• _TASK DIRECTIONS_: Search the records for the string "agent". Copy each line where it occurs.

• _ENTRIES SHOWN_:
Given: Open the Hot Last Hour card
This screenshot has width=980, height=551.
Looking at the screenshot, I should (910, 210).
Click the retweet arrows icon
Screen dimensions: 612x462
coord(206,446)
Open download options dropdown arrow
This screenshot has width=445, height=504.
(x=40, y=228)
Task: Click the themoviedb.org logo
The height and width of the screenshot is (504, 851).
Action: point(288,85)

==

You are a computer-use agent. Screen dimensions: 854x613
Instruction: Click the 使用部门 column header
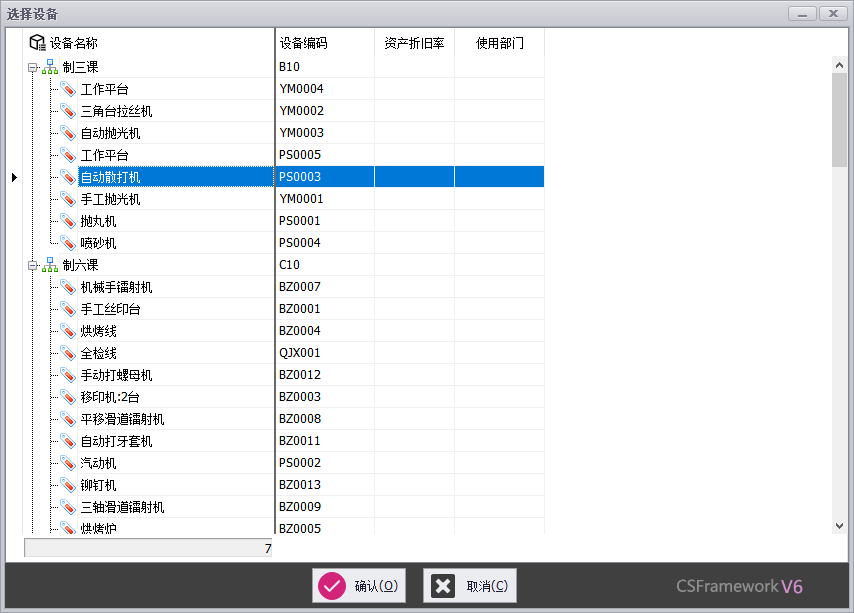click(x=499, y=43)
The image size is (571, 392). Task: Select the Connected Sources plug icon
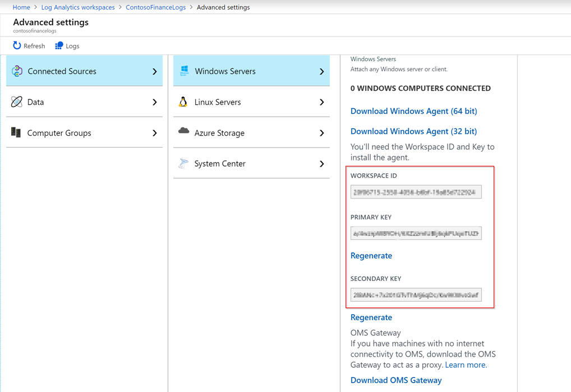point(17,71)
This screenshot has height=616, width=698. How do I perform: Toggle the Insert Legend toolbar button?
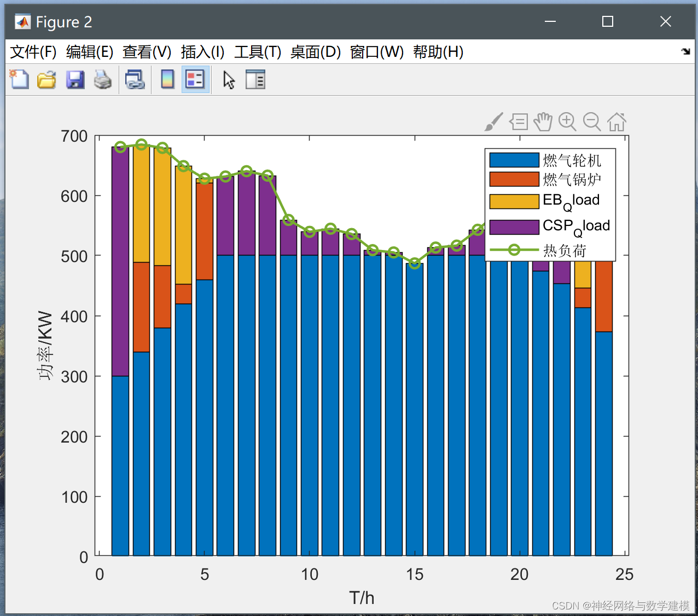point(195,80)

...

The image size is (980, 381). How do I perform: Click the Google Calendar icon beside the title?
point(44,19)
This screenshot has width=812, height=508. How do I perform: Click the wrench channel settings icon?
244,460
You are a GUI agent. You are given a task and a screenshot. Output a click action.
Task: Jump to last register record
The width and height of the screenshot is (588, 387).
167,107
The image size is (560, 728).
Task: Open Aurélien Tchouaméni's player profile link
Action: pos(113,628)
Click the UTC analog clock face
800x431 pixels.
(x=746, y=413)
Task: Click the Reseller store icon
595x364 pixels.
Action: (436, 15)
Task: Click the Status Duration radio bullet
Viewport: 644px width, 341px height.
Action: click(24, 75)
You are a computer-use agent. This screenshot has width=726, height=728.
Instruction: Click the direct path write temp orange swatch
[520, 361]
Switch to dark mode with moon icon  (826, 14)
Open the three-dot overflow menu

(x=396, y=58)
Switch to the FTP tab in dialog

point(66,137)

• _ANSWER BOX_:
You are a computer-use agent. Screen dimensions: 854x613
You are a GUI agent. You are given a task and a screenshot. Output a click action.
You are a computer-use agent. This screenshot has width=726, height=728.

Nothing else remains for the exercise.